(Saved entries)
=-=-=

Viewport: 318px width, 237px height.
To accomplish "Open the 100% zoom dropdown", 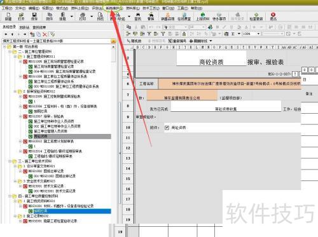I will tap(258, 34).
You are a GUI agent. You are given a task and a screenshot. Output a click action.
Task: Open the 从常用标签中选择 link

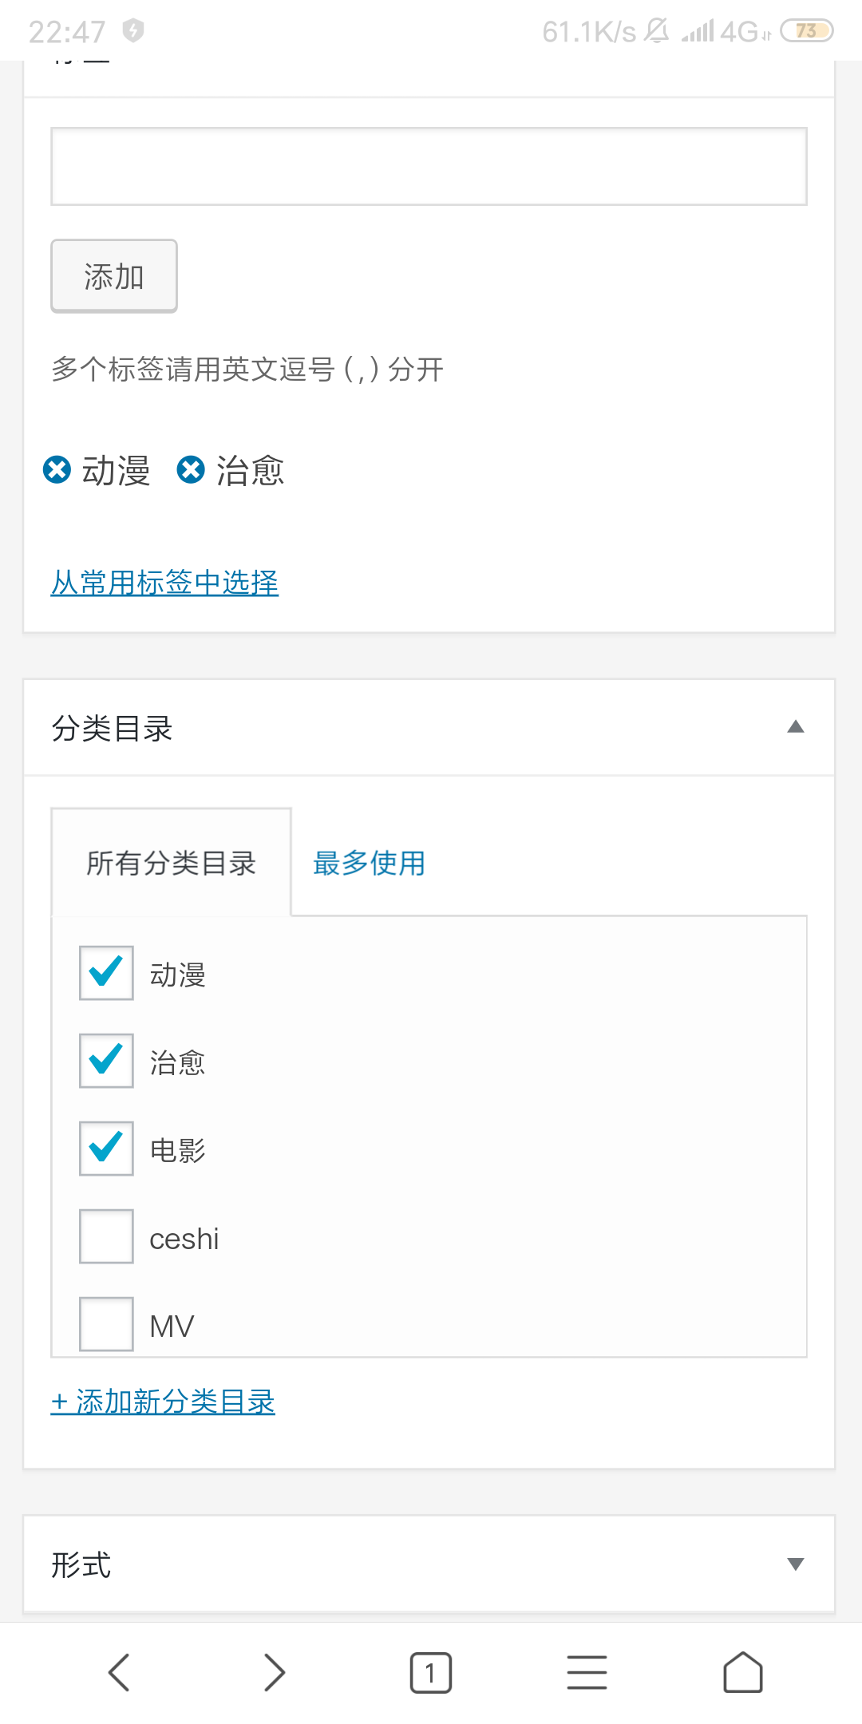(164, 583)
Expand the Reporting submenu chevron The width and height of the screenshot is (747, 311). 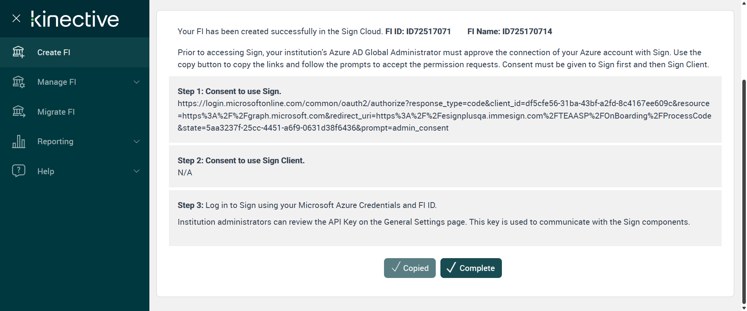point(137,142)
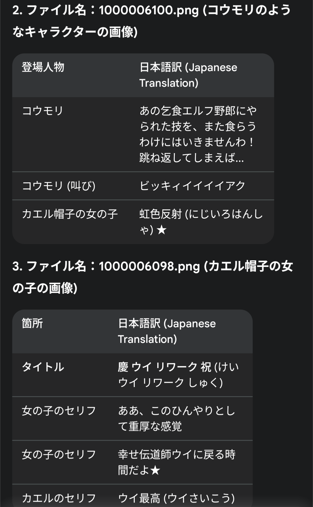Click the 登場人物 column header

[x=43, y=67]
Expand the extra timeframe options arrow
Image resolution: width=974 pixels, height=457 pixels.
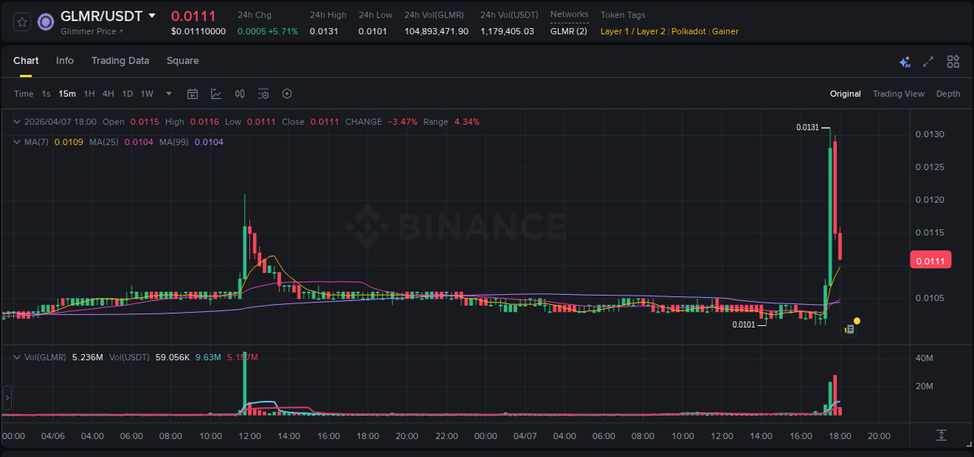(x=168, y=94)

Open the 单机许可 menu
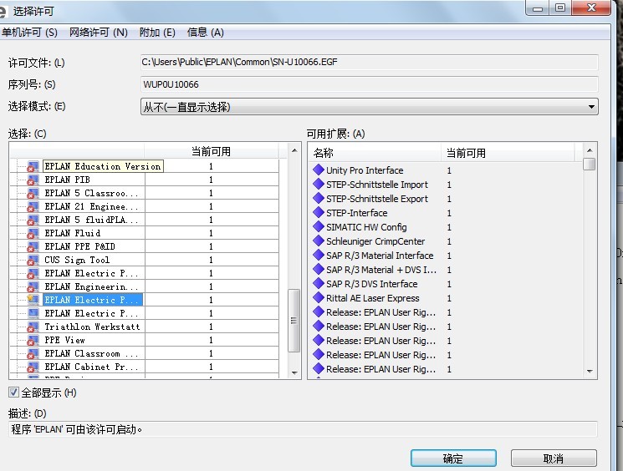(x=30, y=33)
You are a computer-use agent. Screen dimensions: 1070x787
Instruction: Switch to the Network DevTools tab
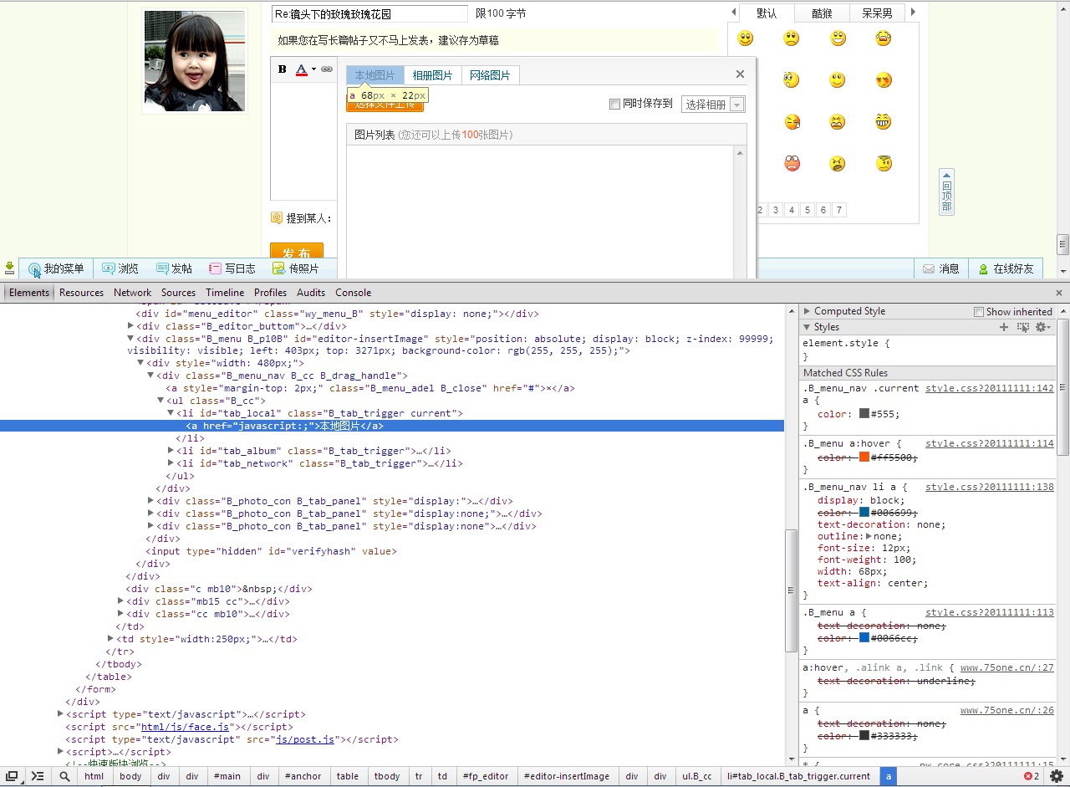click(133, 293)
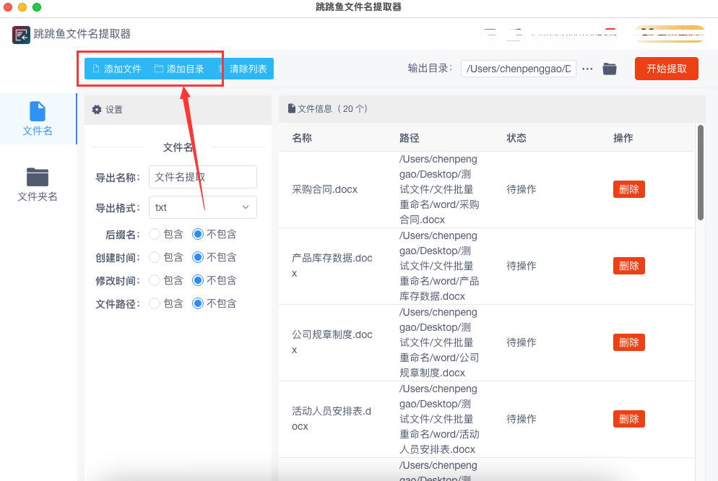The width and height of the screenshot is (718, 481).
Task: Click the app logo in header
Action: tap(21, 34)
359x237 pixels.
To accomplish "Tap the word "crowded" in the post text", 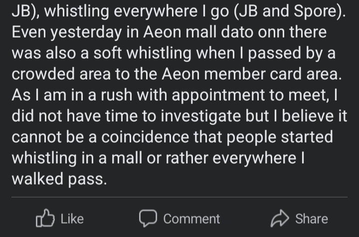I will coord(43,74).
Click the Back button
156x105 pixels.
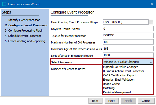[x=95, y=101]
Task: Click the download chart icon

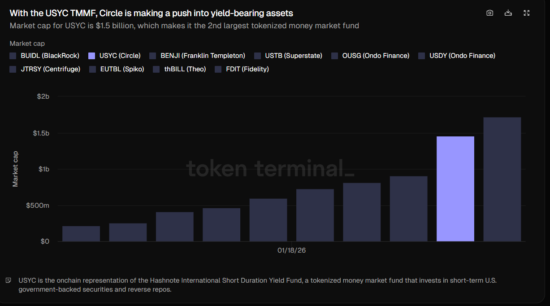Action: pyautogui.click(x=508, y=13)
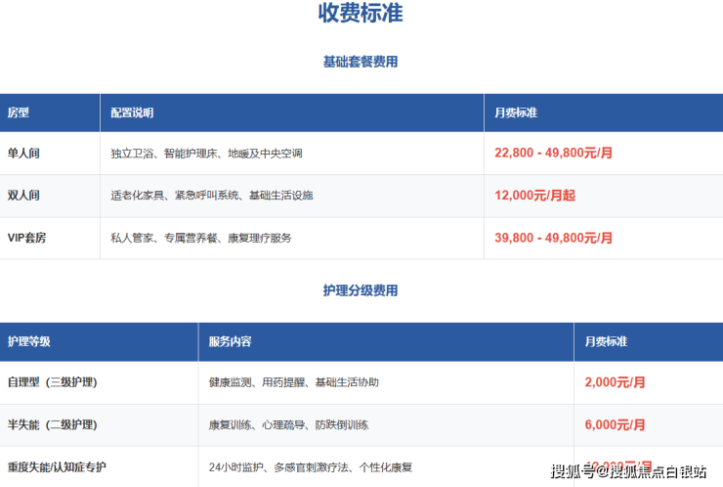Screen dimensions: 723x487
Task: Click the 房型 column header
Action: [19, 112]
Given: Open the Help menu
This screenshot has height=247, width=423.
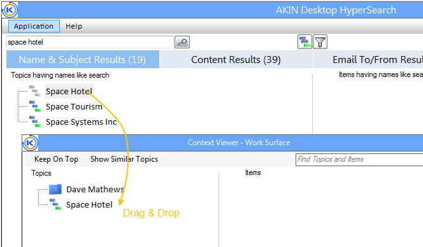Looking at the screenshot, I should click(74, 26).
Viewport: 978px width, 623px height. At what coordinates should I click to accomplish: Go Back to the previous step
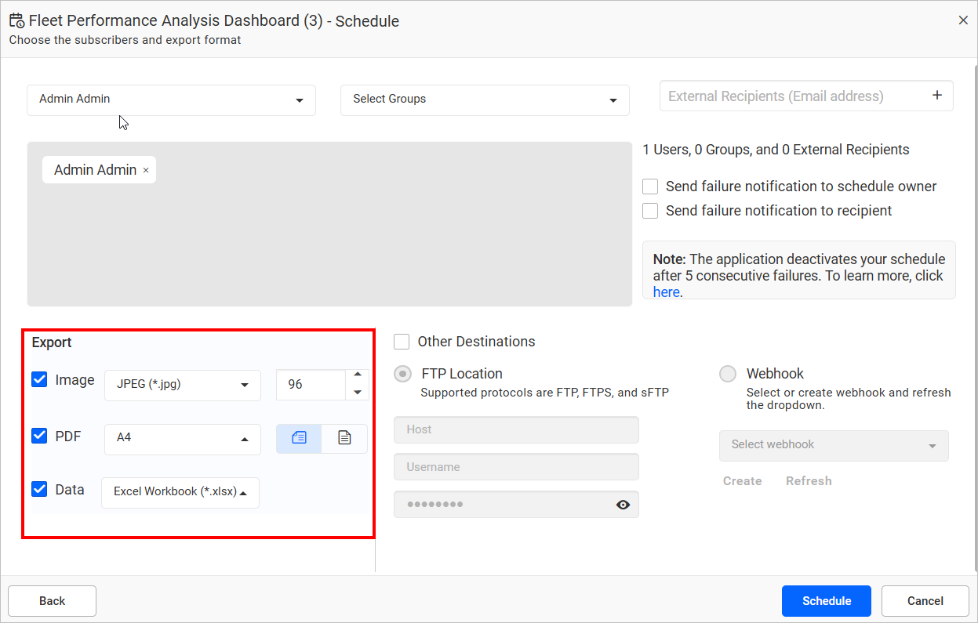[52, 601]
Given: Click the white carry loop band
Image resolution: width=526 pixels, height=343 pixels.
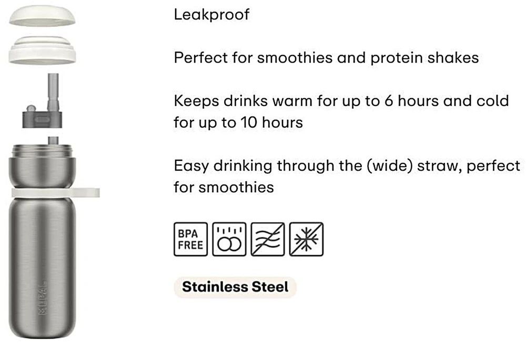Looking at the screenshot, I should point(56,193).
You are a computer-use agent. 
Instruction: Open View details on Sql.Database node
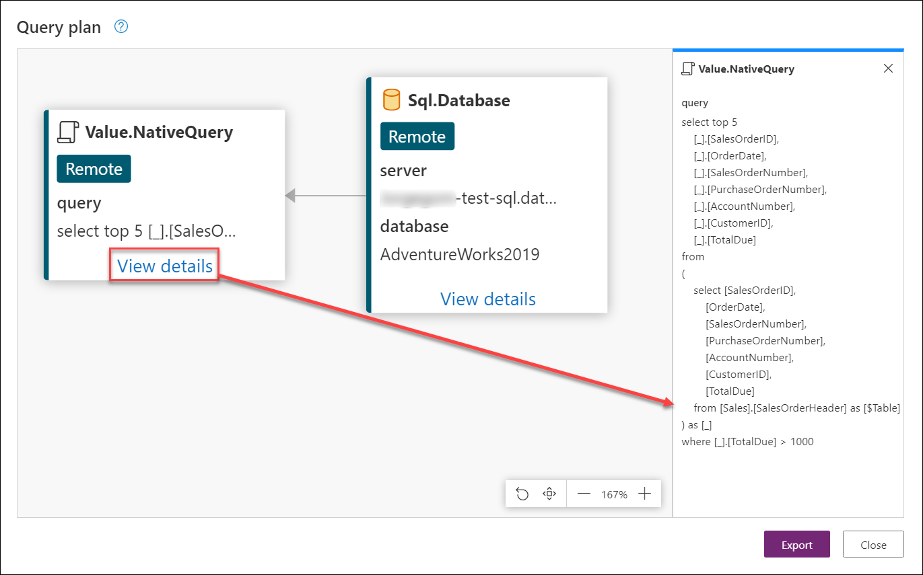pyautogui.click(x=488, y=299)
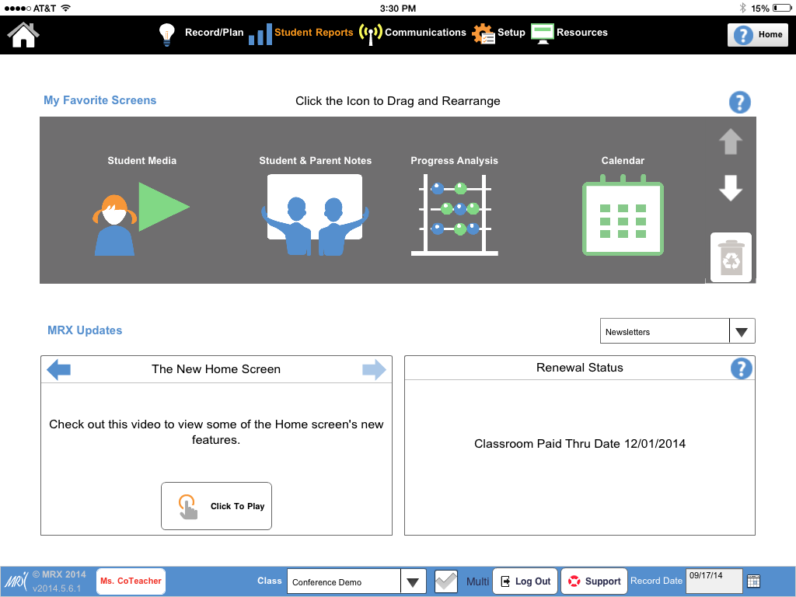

=-=-=

### Required work
In these entries, some lines may contain the string "computer". Give the number of such lines and nothing more.

### Response to the task
2